◆ Task instructions: Your answer should be an exact copy of the lines from the start of the entries to the line containing "TORNAR A L'INICI (512, 1121)", both included.

◆ Extracted data:
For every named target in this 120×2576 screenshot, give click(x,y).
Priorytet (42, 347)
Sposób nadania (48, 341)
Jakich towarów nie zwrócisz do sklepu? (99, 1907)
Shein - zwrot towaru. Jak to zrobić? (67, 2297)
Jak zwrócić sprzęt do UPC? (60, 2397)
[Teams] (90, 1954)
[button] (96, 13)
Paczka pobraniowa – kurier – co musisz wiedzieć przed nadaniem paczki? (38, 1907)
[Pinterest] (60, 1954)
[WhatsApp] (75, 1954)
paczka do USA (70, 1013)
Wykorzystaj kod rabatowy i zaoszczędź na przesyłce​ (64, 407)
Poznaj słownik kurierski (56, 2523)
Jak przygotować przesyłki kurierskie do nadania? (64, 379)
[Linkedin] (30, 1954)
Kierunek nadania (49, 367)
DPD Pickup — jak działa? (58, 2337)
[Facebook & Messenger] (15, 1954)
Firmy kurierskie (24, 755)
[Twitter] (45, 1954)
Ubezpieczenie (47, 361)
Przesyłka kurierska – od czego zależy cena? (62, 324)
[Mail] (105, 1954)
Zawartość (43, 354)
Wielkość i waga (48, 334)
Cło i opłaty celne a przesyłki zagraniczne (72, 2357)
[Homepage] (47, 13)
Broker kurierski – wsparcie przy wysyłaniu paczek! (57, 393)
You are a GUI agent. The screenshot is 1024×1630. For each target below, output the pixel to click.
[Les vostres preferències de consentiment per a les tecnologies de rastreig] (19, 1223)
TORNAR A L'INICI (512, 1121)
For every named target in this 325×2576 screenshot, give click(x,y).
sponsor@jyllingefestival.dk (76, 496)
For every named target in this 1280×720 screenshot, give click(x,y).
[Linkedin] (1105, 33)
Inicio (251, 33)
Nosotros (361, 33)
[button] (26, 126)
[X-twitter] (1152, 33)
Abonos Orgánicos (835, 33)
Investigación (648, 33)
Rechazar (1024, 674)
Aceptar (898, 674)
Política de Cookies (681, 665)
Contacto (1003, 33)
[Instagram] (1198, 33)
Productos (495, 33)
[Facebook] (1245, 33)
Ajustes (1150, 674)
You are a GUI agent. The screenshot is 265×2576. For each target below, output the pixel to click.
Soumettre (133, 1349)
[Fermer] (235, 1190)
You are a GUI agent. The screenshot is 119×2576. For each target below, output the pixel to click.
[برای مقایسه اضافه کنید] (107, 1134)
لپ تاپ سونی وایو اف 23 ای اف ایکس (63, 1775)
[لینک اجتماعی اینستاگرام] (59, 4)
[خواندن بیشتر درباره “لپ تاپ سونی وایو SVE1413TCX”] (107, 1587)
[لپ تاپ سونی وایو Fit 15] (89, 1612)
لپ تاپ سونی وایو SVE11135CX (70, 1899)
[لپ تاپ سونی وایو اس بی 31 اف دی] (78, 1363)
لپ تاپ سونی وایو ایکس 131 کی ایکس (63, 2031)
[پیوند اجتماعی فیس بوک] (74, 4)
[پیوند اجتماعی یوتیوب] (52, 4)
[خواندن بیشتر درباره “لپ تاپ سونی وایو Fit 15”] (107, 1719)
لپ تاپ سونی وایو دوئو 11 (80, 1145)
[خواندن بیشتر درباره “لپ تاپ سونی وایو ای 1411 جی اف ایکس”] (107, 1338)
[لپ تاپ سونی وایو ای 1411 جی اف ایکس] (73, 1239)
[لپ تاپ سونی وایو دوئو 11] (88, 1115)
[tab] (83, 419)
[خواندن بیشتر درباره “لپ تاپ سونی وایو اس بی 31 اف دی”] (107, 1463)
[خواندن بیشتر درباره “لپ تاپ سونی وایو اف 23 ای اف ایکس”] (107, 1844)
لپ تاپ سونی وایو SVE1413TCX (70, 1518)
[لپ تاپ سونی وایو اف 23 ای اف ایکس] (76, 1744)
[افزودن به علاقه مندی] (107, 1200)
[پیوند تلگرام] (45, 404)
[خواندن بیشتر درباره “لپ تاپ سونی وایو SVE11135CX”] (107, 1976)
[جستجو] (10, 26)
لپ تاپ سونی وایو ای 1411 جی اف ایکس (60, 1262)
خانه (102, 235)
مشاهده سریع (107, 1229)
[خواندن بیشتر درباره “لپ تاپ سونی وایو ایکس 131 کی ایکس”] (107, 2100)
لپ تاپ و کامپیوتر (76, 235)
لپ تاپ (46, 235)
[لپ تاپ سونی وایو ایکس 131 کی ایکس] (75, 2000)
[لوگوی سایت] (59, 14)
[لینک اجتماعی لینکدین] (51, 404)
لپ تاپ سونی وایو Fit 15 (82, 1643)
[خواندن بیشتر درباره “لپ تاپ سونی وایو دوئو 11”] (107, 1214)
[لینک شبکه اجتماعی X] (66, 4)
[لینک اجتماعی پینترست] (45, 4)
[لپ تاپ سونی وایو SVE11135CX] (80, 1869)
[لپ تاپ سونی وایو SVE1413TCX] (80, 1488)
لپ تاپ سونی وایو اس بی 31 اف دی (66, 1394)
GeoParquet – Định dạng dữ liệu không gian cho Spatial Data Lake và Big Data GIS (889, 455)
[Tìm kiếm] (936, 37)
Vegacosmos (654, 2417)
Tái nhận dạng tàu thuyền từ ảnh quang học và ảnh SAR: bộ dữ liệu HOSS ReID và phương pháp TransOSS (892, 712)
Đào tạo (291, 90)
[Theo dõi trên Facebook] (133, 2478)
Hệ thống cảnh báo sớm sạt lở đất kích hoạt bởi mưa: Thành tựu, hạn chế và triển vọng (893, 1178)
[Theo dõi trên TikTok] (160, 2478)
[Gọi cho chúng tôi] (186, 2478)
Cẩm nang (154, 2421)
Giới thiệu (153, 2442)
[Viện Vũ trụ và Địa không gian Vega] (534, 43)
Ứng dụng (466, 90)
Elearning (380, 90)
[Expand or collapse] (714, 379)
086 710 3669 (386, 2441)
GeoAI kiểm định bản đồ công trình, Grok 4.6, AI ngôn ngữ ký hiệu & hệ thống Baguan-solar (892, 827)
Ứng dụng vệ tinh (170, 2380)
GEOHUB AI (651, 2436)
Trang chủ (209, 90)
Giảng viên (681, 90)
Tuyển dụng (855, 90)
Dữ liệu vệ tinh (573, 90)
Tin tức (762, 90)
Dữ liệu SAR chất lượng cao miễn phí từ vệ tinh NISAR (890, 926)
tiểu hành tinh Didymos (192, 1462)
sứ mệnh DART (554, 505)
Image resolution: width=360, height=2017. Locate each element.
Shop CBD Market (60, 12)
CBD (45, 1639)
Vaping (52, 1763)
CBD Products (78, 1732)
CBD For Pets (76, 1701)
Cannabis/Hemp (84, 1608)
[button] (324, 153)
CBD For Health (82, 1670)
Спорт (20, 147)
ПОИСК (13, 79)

◆ Completed task:
For every named target in this 120×2576 screenshot, give click(x,y).
Priorytet (42, 347)
Sposób nadania (48, 341)
Jakich towarów nie zwrócisz do sklepu? (99, 1907)
Shein - zwrot towaru. Jak to zrobić? (67, 2297)
Jak zwrócić sprzęt do UPC? (60, 2397)
[Teams] (90, 1954)
[button] (96, 13)
Paczka pobraniowa – kurier – co musisz wiedzieć przed nadaniem paczki? (38, 1907)
[Pinterest] (60, 1954)
[WhatsApp] (75, 1954)
paczka do USA (70, 1013)
Wykorzystaj kod rabatowy i zaoszczędź na przesyłce​ (64, 407)
Poznaj słownik kurierski (56, 2523)
Jak przygotować przesyłki kurierskie do nadania? (64, 379)
[Linkedin] (30, 1954)
Kierunek nadania (49, 367)
DPD Pickup — jak działa? (58, 2337)
[Facebook & Messenger] (15, 1954)
Firmy kurierskie (24, 755)
[Twitter] (45, 1954)
Ubezpieczenie (47, 361)
Przesyłka kurierska – od czego zależy cena? (62, 324)
[Mail] (105, 1954)
Zawartość (43, 354)
Wielkość i waga (48, 334)
Cło i opłaty celne a przesyłki zagraniczne (72, 2357)
[Homepage] (47, 13)
Broker kurierski – wsparcie przy wysyłaniu paczek! (57, 393)
You are a GUI agent. The screenshot is 1024×1630. For each target below, output the pixel to click.
[Les vostres preferències de consentiment per a les tecnologies de rastreig] (19, 1223)
TORNAR A L'INICI (512, 1121)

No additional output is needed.